Data to use:
⁂
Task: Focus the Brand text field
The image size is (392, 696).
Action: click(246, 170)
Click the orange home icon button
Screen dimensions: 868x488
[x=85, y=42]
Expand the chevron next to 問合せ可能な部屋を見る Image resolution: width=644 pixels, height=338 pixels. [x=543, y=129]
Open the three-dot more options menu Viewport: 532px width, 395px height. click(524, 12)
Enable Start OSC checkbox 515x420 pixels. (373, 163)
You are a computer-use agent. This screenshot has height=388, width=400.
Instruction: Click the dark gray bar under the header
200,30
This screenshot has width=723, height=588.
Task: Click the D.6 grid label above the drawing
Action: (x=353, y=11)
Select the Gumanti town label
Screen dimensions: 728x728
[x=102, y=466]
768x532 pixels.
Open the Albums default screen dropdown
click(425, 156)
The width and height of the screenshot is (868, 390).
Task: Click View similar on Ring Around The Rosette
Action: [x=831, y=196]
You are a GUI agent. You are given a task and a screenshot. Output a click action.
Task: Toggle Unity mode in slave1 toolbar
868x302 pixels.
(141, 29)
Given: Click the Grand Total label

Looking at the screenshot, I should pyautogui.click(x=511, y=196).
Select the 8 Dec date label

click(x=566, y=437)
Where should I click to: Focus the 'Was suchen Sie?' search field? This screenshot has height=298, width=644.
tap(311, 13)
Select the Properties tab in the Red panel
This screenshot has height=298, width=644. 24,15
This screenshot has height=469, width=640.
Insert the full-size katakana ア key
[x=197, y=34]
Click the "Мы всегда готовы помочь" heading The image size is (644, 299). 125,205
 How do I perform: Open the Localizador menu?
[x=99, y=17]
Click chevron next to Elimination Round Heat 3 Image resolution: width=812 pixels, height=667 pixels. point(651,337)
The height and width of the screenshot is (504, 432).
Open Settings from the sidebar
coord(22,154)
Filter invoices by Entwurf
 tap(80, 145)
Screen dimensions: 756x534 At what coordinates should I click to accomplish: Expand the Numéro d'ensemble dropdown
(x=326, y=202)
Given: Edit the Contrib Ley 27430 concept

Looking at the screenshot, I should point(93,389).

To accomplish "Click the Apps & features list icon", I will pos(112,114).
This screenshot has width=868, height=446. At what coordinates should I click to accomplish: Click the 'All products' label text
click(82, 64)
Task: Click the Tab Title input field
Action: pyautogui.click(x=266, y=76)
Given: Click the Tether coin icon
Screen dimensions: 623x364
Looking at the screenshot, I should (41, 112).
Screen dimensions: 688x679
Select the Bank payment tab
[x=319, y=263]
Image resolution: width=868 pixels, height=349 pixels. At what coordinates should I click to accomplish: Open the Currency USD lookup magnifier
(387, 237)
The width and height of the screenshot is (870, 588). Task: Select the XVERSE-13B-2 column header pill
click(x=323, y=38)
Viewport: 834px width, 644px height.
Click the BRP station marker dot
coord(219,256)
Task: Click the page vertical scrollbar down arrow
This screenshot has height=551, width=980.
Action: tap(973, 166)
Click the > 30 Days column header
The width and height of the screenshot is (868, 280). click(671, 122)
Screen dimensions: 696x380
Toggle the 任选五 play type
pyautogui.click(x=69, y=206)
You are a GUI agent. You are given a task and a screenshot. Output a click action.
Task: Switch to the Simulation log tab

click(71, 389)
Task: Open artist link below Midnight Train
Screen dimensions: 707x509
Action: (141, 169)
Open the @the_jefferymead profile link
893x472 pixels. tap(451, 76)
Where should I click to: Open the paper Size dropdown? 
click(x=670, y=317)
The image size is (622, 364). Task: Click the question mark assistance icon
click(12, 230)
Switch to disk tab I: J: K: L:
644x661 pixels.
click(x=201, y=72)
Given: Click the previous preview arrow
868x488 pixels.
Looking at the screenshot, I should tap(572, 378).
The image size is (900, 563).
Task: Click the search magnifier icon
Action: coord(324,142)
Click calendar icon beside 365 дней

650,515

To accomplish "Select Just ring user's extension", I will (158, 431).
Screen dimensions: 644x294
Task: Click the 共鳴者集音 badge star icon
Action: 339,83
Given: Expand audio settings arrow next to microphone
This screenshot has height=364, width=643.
⁂
Problem to work on:
Only the lines containing the string "next" are needed; pull them out of the records.

Exercise output:
Expand the chevron next to 問合せ可能な部屋を見る Image resolution: width=644 pixels, height=338 pixels. [x=543, y=129]
Click chevron next to Elimination Round Heat 3 Image resolution: width=812 pixels, height=667 pixels. point(651,337)
Given: Expand audio settings arrow next to microphone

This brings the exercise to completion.